**Selected passage:**
Systematic literature review.

Objective:

To assess the efficacy of deep friction massage (DFM) in the treatment of tendinopathy.

Context:

Anecdotal evidence supports the efficacy of DFM for the treatment of tendinopathy. An advanced understanding of the etiopathogenesis of tendinopathy and the resultant paradigm shift away from an active inflammatory model has taken place since the popularization of the DFM technique by Cyriax for the treatment of “tendinitis.” However, increasing mechanical load to the tendinopathic tissue, as well as reducing molecular cross-linking during the healing process via transverse massage, offers a plausible explanation for observed responses in light of the contemporary understanding of tendinopathy.

Evidence Acquisition:

The authors surveyed research articles in all languages by searching PubMed, Scopus, Pedro, CINAHL, PsycINFO, and the Cochrane Library using the terms deep friction massage, deep tissue massage, deep transverse massage, Cyriax, soft tissue mobilization, soft tissue mobilisation, cross friction massage, and transverse friction massage. They included 4 randomized comparison trials, 3 at the extensor carpi radialis brevis (ECRB) and 1 supraspinatus outlet tendinopathy; 2 nonrandomized comparison trials, both receiving DFM at the ECRB; and 3 prospective noncomparison trials—supraspinatus, ECRB, and Achilles tendons. Articles meeting inclusion criteria were assessed based on PEDro and Centre for Evidence-Based Medicine rating scales.

**Extracted entries:**

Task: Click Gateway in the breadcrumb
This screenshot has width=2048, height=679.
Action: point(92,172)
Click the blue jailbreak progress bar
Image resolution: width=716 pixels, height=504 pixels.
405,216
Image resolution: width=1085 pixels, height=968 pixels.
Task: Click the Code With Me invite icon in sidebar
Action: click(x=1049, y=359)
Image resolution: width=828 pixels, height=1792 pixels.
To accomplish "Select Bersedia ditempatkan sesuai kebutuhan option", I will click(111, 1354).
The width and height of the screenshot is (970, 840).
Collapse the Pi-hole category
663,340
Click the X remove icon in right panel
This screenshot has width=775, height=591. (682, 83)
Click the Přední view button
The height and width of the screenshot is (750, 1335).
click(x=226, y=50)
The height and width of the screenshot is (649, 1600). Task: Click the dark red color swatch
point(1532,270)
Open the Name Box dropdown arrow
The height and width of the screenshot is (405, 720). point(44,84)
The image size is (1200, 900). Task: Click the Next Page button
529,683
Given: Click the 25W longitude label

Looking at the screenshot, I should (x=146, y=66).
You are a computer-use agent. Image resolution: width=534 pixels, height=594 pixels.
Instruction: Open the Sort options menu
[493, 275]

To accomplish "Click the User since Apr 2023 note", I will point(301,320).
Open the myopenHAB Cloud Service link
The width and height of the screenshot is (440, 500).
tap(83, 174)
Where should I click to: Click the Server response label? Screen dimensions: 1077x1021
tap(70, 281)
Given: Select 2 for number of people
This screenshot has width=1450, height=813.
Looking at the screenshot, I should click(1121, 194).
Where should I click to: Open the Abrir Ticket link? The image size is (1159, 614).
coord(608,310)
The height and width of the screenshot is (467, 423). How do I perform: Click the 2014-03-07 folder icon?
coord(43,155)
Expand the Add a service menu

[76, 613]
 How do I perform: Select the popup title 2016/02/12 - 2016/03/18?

**Tasks to perform:**
A - Echo the deep friction massage review from "Anecdotal evidence supports" up to and including "understanding of tendinopathy.".
B - Does the deep friction massage review agree with each statement? Answer yes or no and quote the deciding words. (i) The authors included four randomized comparison trials. (ii) Both nonrandomized comparison trials applied DFM at the supraspinatus. (iii) The search was limited to English-language articles.
The material has no connection to the deep friction massage review.

**Results for the exercise:**
A -
Anecdotal evidence supports the efficacy of DFM for the treatment of tendinopathy. An advanced understanding of the etiopathogenesis of tendinopathy and the resultant paradigm shift away from an active inflammatory model has taken place since the popularization of the DFM technique by Cyriax for the treatment of “tendinitis.” However, increasing mechanical load to the tendinopathic tissue, as well as reducing molecular cross-linking during the healing process via transverse massage, offers a plausible explanation for observed responses in light of the contemporary understanding of tendinopathy.

B -
(i) Yes: "They included 4 randomized comparison trials"
(ii) No: "2 nonrandomized comparison trials, both receiving DFM at the ECRB"
(iii) No: "The authors surveyed research articles in all languages"